One of these - the absence of provision for abortion in cases of fatal foetal abnormality - nonetheless stirred debate in the chamber in the early hours of yesterday morning, when a number of Independent TDs made a late attempt to have it included in the Bill.
The amendment, tabled by Catherine Murphy, Séamus Healy, Mick Wallace, Richard Boyd Barrett and Joe Higgins, was defeated by 124 votes to 19. Among the latter group was Labour TD Michael McNamara, who voted against the Government on this amendment, though his party later claimed he had made a genuine mistake and would not be disciplined.

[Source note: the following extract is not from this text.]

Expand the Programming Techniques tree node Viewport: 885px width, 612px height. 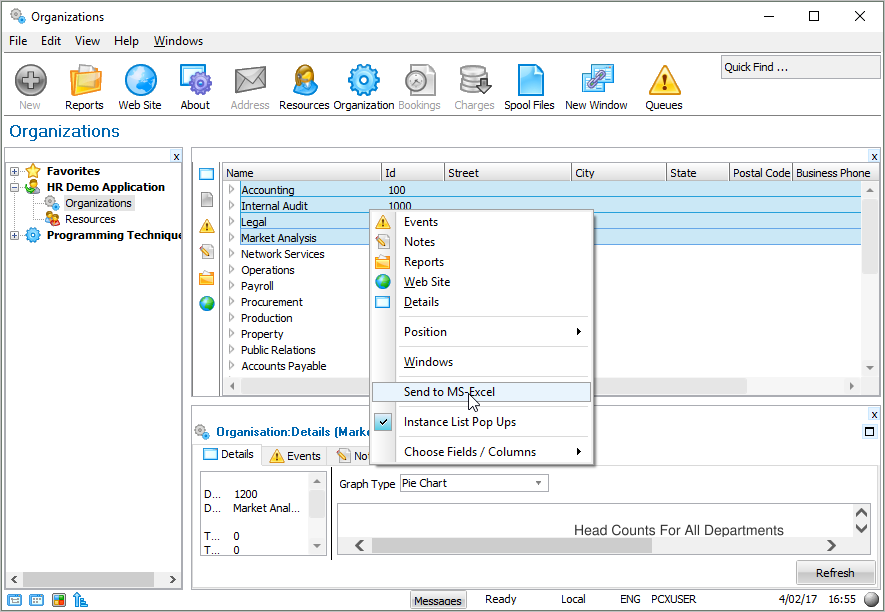point(15,235)
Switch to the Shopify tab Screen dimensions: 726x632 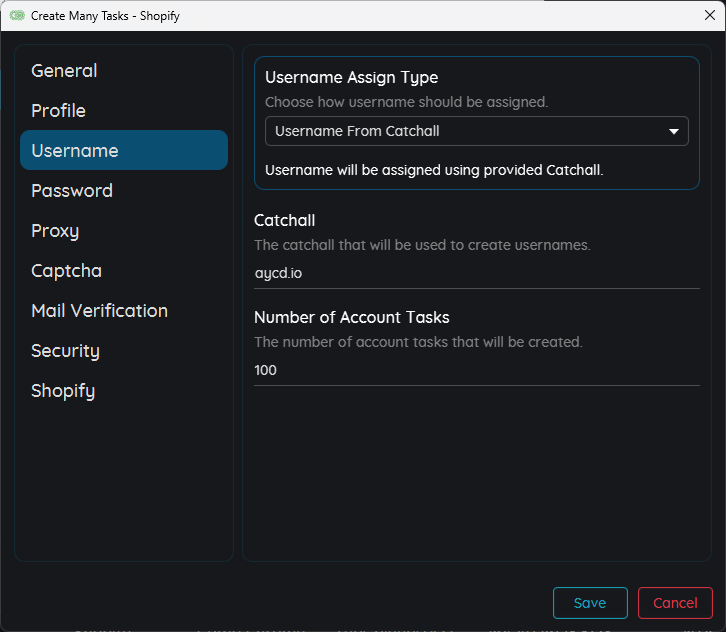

The Government says its hands are tied by the constitution on the question of fatal foetal abnormalities. It argues that it must act within the confines of the 1992 Supreme Court judgment in the X case, which is silent on cases where the foetus is not compatible with life, and that its advice suggests it could be unconstitutional to insert such a provision into the Bill without holding a referendum to change the constitution.
Mr Healy challenged this in the Dáil, calling on the Government to include cases of fatal foetal abnormalities in the Bill, wait for it to be tested in the Supreme Court and then exclude it in the event that the court strikes it down. Others have argued that the provision would pass the test of constitutionality.
It would be highly unusual for a Government to send the Supreme Court a Bill it suspects is unconstitutional, however. “As legislators, we need to have greater certainty when we pass legislation that we know will be challenged in the courts,” Mr Reilly said. “The purpose of the Bill is not to confer new rights. Therefore, the amendments are beyond the scope of the Bill.”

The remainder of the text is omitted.